The story starts with Stephen M. Cabrinety, the Stanford University Libraries, and NIST’s National Software Reference Library (NSRL). Cabrinety collected more than 50,000 pieces of commercial software and nearly 300 functioning microcomputer systems–some dating back to the mid-1980s.
Stanford University Libraries acquired Cabrinety’s collection in 2009, fourteen years after Cabrinety died from Hodgkin’s lymphoma. The acquisition and preservation of the collection had been a dream of his.
One has to wonder why the NIST and NSRL became involved. Truth be told, it’s their job. The agency has been tasked with collecting, archiving, and making verifiable forensic information on individual pieces of software available to public and private organizations. In fact, NSRL is likely the largest publicly-held repository of digital software in the world. The NIST press release Digital Forensics Rescues Retro Video Games and Software explains why the collection is important:
“NIST maintains this collection not to preserve cultural history but to provide a forensic tool for law enforcement and national security investigators. NIST runs every file in the NSRL through a hashing algorithm that generates a unique digital fingerprint for each file.”
To make that happen, the personnel at NSRL:
- Ensure the proper storage of the collected software packages: Software is purchased or donated by software manufacturers and other organizations. These packages (physical media and purely electronic) include multiple versions of various operating systems, database management systems, utilities, graphics images, component libraries, etc.
- Create the NSRL Database: The database contains detailed information about the files that make up the packages listed above.
- Provide adequate access: The goal is to enable easy access to the NSRL’s collection of software packages by interested researchers and organizations–public and private.
- Maintain the Reference Data Set (RDS): This data set contains signatures and identifying information, but not the software files. The data includes manufacturer name, operating system information, product information, application type, and file storage information.
The engineers at NSRL then do something unique: They create cryptographic hash values (MD5 and SHA-1) of each file’s content as part of the RDS. This enables files to be identified even if the file name has been altered.
Figure A shows the process steps involved in archiving physical and digital software packages.
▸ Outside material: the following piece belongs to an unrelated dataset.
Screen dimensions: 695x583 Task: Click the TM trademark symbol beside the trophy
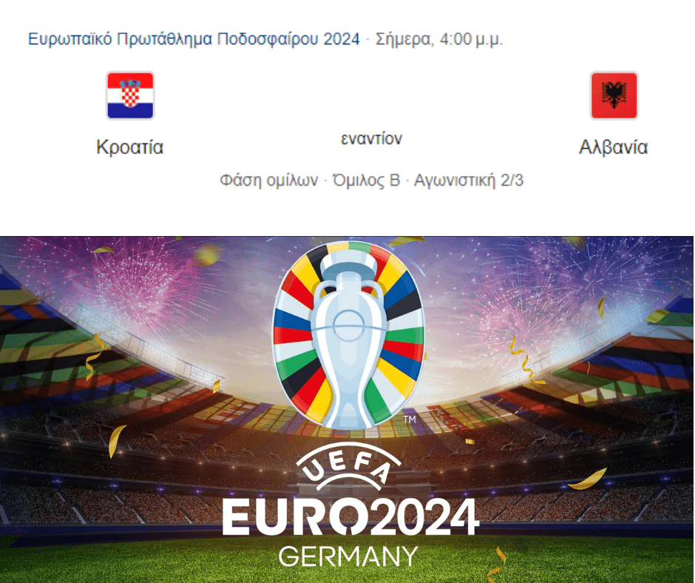coord(410,419)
Law enforcement, government, and private organizations can then review computer files by matching them to the profiles in the RDS. This alleviates significant effort when determining which files are important as evidence on computers or file systems that have been seized as part of criminal investigations. From the NSRL website: “The RDS is a collection of digital signatures of known, traceable software applications.”
A real-world example
To exemplify the RDS’s usefulness, the NIST press release mentions how the NSRL helped the FBI with its investigation into the tragic disappearance of Malaysia Airlines flight MH370 in 2014. “They (FBI) wanted every hash of every file associated with every flight simulator we had,” said Doug White, the NIST computer scientist who runs the NSRL. “All the maps. All the routes. They wanted every flight path the pilot might have practiced on, so they could figure out where he might have gone.”
SEE: The disappearance of Malaysia Flight 370 (CBS News)
Additional uses for the NSRL RDS
Although the NSRL RDS was designed primarily to aid digital forensic examiners in their investigations, computer security professionals and cultural heritage communities are finding the NSRL platform useful.
Computer security professionals use the NSRL to:
- Find at-risk software installed on a computer
- Validate files using originals that are known to be safe
As to the cultural heritage communities, the same methodologies NSRL personnel use to protect digital evidence are being adopted by the cultural preservationists to protect software in general.
Something not often thought about is how a digital forensic scientist working on a criminal case knows if a particular software application having thousands of lines of code has been altered to hide an incriminating piece of evidence. Using NSRL tools, investigators can quickly know if the code has been doctored by comparing the hash from the suspect code against the RDS hash of the original and pristine code–saving time and effort.